PODCAST: What you’re missing when it comes to maximizing ROI

By Jessica Salerno, OSCPA senior content manager

Reginald Lee

Sometimes well-intentioned efforts to improve profitability miss the mark, said one business analytics professor. 

“If we want to model improvements, what we do is say, ‘What can we change about the organization after we implement this project that allows us to spend differently or allows us to avoid things that we would have spent money on in the past?’” said Reginald Lee, a professor in the Williams College of Business at Xavier University. 

Lee joined the State of Business podcast this week to discuss project profitability and maximizing ROI, a topic he will discuss in more detail on at the upcoming Columbus Virtual Accounting Show on Nov. 6. 

He said it’s valuable to understand the difference between the more traditional approaches to looking at cost benefit analyses and a different approach that focuses specifically on cash. The pandemic this year has forced more organizations to consider this perspective. 

“Coming out of the pandemic, what I'm seeing is that the companies who are focused primarily on spending and understanding demand of their products and services, they can make better decisions in terms of when to bring people back,” he said. “And that will put them in a bit better position to generate cash than those who were just focusing on the profitability of a project.” 

Too often an organization might become distracted by a potential project’s profitability or ROI capabilities, Lee said. Identifying projects in terms of strategic importance and those that will generate cash will be the most beneficial when deciding what projects to work on. 

“Once people begin to understand these tools, these techniques, a lot of them just don't think about it any differently anymore,” he said. “It's like that social media statement, ‘You can't unsee it.’ Once you see the impact of cash and doing your analyses with cash, it's hard not to think about that anymore.”

**RECORDS:**

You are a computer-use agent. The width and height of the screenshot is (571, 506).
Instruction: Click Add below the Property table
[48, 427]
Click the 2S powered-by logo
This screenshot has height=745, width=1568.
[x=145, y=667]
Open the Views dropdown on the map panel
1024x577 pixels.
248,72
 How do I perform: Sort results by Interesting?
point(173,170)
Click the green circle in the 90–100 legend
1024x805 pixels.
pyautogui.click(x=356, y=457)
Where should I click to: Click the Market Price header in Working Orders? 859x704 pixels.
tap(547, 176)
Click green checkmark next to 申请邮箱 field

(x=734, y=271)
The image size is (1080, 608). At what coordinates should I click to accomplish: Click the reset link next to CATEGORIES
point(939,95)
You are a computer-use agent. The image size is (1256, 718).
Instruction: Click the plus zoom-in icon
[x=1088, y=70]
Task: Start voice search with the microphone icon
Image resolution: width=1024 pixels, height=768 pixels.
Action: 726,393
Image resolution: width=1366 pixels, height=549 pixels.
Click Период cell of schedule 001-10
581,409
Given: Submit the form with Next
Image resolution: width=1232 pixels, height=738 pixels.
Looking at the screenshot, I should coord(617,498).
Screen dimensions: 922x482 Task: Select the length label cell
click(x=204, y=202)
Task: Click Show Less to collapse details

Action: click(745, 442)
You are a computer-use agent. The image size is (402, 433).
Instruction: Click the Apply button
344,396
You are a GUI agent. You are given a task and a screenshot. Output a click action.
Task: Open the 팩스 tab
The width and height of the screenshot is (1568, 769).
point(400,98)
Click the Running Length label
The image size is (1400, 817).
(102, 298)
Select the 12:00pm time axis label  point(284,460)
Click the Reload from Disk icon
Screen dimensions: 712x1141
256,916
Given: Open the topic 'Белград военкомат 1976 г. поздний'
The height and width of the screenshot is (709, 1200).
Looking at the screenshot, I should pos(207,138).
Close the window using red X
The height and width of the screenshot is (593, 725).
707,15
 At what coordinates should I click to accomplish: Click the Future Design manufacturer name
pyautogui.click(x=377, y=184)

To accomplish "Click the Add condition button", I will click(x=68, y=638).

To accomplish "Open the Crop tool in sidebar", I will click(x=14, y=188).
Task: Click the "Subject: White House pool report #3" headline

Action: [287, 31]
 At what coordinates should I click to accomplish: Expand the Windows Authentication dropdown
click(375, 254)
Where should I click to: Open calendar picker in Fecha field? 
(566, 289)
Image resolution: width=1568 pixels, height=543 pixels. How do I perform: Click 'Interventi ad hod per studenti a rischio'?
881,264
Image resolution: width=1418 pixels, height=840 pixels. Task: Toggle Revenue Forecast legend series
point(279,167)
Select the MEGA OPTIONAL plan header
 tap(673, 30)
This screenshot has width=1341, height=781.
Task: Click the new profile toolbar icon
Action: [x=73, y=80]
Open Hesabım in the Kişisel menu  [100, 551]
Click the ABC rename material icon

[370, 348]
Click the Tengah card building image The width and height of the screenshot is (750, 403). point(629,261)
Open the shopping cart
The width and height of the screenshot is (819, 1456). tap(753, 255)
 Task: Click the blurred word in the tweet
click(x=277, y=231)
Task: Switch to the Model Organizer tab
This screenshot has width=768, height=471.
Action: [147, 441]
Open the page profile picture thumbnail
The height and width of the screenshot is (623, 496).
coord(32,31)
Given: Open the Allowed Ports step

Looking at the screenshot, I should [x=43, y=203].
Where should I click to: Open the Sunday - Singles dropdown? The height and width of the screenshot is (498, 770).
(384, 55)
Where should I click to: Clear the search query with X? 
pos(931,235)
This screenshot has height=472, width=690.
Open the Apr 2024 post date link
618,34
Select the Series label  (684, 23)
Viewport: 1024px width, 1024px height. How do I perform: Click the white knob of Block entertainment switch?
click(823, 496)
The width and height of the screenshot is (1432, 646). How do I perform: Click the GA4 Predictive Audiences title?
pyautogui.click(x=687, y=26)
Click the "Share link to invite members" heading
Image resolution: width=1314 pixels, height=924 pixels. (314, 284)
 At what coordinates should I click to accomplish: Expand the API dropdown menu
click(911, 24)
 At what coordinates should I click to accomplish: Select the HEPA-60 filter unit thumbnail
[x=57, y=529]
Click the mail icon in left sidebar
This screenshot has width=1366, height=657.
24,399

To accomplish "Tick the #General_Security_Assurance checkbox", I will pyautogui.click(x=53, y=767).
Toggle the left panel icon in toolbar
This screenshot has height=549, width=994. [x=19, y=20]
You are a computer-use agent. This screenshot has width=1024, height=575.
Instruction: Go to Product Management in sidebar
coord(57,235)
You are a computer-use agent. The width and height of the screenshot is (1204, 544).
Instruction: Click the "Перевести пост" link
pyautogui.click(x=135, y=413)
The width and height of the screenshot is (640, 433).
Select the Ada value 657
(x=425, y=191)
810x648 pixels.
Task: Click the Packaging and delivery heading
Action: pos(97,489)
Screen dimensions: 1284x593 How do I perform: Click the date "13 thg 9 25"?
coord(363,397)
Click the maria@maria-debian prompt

**EXERCISE DIRECTIONS:**
Copy out the full article on maximizing ROI above, word for word, from the headline to the final quotation.

**WRITTEN RESPONSE:**
PODCAST: What you’re missing when it comes to maximizing ROI

By Jessica Salerno, OSCPA senior content manager

Reginald Lee

Sometimes well-intentioned efforts to improve profitability miss the mark, said one business analytics professor. 

“If we want to model improvements, what we do is say, ‘What can we change about the organization after we implement this project that allows us to spend differently or allows us to avoid things that we would have spent money on in the past?’” said Reginald Lee, a professor in the Williams College of Business at Xavier University. 

Lee joined the State of Business podcast this week to discuss project profitability and maximizing ROI, a topic he will discuss in more detail on at the upcoming Columbus Virtual Accounting Show on Nov. 6. 

He said it’s valuable to understand the difference between the more traditional approaches to looking at cost benefit analyses and a different approach that focuses specifically on cash. The pandemic this year has forced more organizations to consider this perspective. 

“Coming out of the pandemic, what I'm seeing is that the companies who are focused primarily on spending and understanding demand of their products and services, they can make better decisions in terms of when to bring people back,” he said. “And that will put them in a bit better position to generate cash than those who were just focusing on the profitability of a project.” 

Too often an organization might become distracted by a potential project’s profitability or ROI capabilities, Lee said. Identifying projects in terms of strategic importance and those that will generate cash will be the most beneficial when deciding what projects to work on. 

“Once people begin to understand these tools, these techniques, a lot of them just don't think about it any differently anymore,” he said. “It's like that social media statement, ‘You can't unsee it.’ Once you see the impact of cash and doing your analyses with cash, it's hard not to think about that anymore.”